Vicente sábio

(Foto: CHÂU VIỄN/Pixabay)

O pensamento no Brasil é frágil por razões tanto materiais quanto espirituais. O país nega à maioria dos brasileiros acesso prolongado à instrução e a quase todos oportunidade de carreira livre da escravidão ao dinheiro. O resultado é o desperdício do talento dos brasileiros. Não é apenas por sermos pobres e desiguais. É também porque a desesperança materialista fala tão alto em nossa sociedade.

O ensino no Brasil continua a pautar-se em todos os níveis pelo predomínio da informação, da memorização e da exegese sobre a análise, a pesquisa e a reconstrução. O resultado é enfraquecer a independência intelectual e produzir, mesmo nos mais altos escalões da cultura acadêmica, sentimento de intimidação diante das ideias e dos métodos reinantes nas disciplinas de que tratam.

O Brasil é um país de enormes contradições. A mais chocante delas, com certeza, está em sua enorme riqueza e a precária situação econômica de significativa parcela de sua população. Os números são alarmantes, mas parecem não sensibilizar os governos que ignoram também o aumento da violência urbana e da criminalidade, o crescente nível de mortalidade infantil, e o avanço da favelização, inclusive das capitais dos estados mais ricos e desenvolvidos. O país já soma 16,4 milhões de brasileiros (7,7% da população) vivendo em favelas, a imensa maioria desprovida de condições mínimas de higiene e sanitárias.

____

**Problema proposto 1:** Converta os registros, do início até a linha que contém "click(x=755, y=25)", inclusive, em um CSV de duas colunas chamadas pedido e resposta. Cada linha deve trazer o texto e a resposta correspondente, cada um em um campo entre aspas, com as quebras de linha trocadas por espaços.
O texto acima e os registros abaixo são materiais independentes entre si.

____

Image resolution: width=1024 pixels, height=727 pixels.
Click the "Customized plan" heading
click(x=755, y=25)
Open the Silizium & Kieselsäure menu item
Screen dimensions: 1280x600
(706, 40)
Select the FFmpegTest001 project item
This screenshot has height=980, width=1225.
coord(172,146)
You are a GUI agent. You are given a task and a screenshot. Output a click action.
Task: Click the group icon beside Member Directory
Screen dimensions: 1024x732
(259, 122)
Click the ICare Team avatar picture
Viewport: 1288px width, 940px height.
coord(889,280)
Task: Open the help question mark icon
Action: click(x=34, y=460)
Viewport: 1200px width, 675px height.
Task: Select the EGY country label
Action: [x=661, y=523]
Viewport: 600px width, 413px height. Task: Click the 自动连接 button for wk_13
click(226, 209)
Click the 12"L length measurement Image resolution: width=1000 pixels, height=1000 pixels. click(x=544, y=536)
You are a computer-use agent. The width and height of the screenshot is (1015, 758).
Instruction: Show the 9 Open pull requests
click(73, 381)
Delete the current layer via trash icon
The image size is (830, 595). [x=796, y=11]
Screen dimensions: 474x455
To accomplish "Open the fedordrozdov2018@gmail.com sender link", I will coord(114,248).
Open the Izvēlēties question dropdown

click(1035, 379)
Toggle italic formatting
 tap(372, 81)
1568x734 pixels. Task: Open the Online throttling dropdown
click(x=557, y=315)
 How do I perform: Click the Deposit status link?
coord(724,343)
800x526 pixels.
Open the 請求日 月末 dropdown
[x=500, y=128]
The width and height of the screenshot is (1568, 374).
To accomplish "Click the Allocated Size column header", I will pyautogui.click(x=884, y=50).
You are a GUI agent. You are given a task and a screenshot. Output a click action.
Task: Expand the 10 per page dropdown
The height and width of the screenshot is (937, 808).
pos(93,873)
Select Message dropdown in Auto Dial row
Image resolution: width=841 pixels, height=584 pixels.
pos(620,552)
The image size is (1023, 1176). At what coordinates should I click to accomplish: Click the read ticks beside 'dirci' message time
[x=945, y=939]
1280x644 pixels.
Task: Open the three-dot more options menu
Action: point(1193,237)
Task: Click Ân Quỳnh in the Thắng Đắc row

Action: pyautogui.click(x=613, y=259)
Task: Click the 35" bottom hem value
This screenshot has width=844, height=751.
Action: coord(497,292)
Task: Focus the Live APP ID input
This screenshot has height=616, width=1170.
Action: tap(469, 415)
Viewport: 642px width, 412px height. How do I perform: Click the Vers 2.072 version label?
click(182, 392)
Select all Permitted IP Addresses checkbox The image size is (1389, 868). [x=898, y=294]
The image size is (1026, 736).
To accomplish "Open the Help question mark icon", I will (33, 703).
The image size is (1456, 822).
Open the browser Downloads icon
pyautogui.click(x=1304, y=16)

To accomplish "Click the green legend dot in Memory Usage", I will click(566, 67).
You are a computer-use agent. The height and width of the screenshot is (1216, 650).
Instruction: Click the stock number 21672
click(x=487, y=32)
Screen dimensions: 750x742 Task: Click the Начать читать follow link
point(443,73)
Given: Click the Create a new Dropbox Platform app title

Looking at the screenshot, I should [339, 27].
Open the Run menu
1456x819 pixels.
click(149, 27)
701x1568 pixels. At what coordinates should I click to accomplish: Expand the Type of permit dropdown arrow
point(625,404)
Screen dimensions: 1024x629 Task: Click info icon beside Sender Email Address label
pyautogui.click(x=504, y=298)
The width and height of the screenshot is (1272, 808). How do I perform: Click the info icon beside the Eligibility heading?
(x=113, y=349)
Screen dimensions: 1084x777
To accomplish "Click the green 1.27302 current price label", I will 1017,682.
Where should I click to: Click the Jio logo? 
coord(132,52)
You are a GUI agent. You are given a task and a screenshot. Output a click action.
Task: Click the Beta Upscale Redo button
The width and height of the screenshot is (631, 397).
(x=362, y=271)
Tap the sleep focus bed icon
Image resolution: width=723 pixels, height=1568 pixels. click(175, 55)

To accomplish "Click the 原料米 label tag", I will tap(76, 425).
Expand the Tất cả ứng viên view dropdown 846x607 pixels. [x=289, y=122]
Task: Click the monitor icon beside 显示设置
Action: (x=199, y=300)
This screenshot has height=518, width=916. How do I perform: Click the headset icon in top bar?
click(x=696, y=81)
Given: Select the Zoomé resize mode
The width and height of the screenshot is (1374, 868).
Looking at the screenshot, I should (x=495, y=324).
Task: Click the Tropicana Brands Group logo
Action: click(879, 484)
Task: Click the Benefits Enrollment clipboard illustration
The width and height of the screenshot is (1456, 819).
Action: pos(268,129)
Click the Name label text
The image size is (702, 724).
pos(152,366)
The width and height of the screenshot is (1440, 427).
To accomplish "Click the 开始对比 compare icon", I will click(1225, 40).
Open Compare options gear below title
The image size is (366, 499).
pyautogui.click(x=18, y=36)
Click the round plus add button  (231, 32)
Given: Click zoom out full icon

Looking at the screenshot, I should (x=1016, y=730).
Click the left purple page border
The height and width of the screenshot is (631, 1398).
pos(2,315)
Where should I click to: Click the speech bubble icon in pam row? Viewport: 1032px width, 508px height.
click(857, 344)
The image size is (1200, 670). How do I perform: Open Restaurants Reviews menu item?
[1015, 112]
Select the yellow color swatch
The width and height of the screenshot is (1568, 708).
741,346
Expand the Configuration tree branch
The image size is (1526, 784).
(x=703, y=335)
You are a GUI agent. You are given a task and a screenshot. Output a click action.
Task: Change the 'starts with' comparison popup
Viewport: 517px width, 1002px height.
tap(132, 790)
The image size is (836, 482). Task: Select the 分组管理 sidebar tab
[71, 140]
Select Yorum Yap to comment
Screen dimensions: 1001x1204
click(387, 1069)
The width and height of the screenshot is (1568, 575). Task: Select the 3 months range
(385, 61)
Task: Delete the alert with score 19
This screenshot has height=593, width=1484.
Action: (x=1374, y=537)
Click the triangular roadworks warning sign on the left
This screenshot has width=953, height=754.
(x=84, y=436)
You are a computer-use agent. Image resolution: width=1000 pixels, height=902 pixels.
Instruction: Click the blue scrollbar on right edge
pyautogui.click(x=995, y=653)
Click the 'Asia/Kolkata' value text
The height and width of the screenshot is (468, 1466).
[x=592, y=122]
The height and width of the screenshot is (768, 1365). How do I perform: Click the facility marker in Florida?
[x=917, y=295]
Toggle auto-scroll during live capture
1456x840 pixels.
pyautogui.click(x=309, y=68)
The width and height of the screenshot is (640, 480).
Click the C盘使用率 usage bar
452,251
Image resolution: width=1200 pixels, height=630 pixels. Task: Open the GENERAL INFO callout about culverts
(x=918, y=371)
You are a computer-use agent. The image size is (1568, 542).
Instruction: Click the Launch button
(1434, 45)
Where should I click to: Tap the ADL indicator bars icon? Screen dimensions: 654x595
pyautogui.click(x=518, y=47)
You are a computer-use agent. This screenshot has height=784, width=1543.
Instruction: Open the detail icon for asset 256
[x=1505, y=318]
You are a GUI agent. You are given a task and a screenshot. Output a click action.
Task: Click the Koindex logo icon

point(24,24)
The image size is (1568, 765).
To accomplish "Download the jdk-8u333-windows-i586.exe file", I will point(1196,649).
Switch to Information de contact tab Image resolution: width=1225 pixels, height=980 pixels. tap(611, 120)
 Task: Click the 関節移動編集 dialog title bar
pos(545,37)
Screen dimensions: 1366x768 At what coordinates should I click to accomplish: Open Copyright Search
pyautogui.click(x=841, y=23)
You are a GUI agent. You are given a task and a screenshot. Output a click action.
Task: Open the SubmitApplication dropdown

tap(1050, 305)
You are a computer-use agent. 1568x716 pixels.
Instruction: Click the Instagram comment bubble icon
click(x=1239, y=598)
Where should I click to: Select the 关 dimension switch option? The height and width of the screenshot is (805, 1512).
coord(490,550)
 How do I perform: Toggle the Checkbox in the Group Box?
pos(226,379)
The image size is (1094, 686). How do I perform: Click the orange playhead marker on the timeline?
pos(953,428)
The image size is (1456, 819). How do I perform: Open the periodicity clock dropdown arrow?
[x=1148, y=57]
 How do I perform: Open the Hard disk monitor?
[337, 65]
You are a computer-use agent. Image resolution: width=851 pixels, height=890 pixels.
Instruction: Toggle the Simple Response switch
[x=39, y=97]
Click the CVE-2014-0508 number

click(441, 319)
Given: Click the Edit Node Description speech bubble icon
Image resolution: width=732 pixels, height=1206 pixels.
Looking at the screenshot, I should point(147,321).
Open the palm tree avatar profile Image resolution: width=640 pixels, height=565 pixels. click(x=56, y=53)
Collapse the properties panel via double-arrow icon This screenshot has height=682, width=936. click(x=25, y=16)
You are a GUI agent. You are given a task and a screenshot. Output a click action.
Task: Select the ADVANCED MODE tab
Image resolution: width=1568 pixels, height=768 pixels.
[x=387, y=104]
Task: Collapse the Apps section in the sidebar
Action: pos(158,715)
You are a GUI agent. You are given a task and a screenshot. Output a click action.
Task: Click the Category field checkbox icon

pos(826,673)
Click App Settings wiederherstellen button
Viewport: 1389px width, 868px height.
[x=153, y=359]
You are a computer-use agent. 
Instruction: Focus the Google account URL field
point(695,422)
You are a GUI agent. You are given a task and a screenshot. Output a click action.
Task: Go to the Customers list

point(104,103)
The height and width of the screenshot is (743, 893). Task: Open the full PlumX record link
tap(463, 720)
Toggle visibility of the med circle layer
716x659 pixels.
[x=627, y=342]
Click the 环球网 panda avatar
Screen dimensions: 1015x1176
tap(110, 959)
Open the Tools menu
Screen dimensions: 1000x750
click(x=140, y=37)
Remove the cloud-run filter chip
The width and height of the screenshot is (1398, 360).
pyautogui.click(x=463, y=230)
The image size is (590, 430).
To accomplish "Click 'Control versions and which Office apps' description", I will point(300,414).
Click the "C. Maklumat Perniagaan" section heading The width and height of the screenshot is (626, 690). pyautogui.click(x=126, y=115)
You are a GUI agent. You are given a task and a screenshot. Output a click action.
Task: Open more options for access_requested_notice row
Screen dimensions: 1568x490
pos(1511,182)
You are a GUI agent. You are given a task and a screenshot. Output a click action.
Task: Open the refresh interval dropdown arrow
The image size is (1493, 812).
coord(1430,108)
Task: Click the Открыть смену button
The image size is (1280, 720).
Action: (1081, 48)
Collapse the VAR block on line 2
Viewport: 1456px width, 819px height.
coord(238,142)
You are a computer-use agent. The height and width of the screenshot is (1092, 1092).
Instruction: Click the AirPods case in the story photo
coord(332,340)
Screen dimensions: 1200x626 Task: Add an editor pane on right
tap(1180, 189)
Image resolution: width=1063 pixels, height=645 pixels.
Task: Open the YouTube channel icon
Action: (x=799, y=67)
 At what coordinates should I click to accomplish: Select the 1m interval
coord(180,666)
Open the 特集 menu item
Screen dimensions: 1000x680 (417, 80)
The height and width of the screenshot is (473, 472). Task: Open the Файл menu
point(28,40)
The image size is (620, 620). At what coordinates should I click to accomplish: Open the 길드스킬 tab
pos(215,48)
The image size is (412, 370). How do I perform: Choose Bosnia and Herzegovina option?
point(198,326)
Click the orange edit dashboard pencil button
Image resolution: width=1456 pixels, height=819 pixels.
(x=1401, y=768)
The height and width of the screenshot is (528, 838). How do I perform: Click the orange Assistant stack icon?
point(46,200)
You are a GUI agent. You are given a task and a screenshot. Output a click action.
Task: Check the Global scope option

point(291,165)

____

**Problema proposto 2:** Liste os problemas que, segundo o texto sobre o Brasil, os governos também ignoram.

**Resposta completa 1:**
pedido,resposta
"Image resolution: width=1024 pixels, height=727 pixels. Click the ""Customized plan"" heading","click(x=755, y=25)"

**Resposta completa 2:**
- o aumento da violência urbana e da criminalidade
- o crescente nível de mortalidade infantil
- o avanço da favelização, inclusive das capitais dos estados mais ricos e desenvolvidos